Originally Posted by
allset2travel
AA should have alerted you of the flight cancellation, and offered to rebook you on the later flight.
I think BA was correct in referring you back to AA for rebook (I assume AA was the ticket issuer). Fortunately you did not have to wait too long for your later flight, less than 2 hours, between AA6446 (BA56) and AA6444 (BA54). So you didn’t get to fly A388, but got stuck with the old 744? Oh boy!
Did you make your connection at LHR?
Thanks!
I often find that AA code-shares are expensive so I have little experience with them, and am surprised that the agreement between the marketing and the operating carriers doesn't include irrops protection. As you describe it, I should have learned that AA had already rebooked me on the later flight, subject to subsequent modification if that didn't suit my needs. Annoying and scary that no one at DFW did anything.

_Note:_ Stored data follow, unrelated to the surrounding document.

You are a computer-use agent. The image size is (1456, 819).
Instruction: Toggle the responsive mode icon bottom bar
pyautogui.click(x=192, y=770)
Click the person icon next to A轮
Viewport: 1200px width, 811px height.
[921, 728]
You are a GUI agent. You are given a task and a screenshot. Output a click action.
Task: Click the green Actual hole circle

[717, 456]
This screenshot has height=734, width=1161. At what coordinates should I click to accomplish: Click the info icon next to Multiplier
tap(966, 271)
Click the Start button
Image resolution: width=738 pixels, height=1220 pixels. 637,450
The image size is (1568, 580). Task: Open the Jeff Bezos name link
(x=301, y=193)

I'm pretty sure BA hadn't started their 380 service from JNB at the time, but I rather like the 744 (except perhaps the noisy nose-gear extension). Airlines like the newer designs because they're cheaper to operate, but pax put themselves at schedule risk because of early reliability issues, and safety risk because of design oversights (e.g. B787 batteries, A380/RR engines) so I let others participate in the beta testing.
No cnx problems; I try to be very generous with timing coming off a long-haul. Although I've since booked JFK-LHR-DUB with just 60 minutes. That's not likely to happen even though it met MCT, but the consequences are nothing. Interestingly, I needed to book pax on two pnr's and the ba computer wouldn't allow less than 120 minutes for the second one.